# Activity
Your task is to transcribe the entries below exactly, beginning with the line containing "Open Michael Young's profile avatar" and ending with the final line, and to add nothing else.

# Data supplied
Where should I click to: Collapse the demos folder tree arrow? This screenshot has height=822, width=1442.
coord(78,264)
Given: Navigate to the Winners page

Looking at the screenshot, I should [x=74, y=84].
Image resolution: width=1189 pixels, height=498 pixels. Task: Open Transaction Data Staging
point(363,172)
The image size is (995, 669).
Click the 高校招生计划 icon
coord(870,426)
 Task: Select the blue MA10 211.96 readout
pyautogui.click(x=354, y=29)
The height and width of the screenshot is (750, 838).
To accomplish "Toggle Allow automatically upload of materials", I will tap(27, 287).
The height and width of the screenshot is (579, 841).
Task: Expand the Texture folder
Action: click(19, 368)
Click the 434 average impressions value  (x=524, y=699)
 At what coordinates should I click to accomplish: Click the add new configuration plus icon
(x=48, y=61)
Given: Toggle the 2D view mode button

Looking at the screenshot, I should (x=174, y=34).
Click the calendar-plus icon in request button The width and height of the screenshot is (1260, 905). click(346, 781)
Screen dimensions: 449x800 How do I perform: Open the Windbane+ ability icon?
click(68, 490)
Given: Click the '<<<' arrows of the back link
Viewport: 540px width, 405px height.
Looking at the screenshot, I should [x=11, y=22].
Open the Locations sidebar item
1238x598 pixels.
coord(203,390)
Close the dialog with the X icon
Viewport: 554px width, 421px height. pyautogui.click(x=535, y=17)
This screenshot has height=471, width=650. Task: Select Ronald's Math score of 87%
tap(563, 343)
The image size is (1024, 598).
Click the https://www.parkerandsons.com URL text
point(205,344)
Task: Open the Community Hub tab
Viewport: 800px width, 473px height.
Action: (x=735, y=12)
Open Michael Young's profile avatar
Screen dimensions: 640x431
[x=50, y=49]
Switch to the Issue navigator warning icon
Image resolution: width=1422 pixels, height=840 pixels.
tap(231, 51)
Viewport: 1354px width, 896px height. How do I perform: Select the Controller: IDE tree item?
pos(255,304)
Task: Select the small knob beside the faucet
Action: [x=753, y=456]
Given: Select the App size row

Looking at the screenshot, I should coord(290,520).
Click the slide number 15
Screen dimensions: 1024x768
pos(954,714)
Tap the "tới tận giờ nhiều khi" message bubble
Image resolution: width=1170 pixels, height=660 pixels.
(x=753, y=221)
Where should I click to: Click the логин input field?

# Answer to the problem
Open Michael Young's profile avatar
Screen dimensions: 640x431
[x=50, y=49]
Switch to the Issue navigator warning icon
Image resolution: width=1422 pixels, height=840 pixels.
tap(231, 51)
Viewport: 1354px width, 896px height. How do I perform: Select the Controller: IDE tree item?
pos(255,304)
Task: Select the small knob beside the faucet
Action: [x=753, y=456]
Given: Select the App size row

Looking at the screenshot, I should coord(290,520).
Click the slide number 15
Screen dimensions: 1024x768
pos(954,714)
Tap the "tới tận giờ nhiều khi" message bubble
Image resolution: width=1170 pixels, height=660 pixels.
(x=753, y=221)
Where should I click to: Click the логин input field?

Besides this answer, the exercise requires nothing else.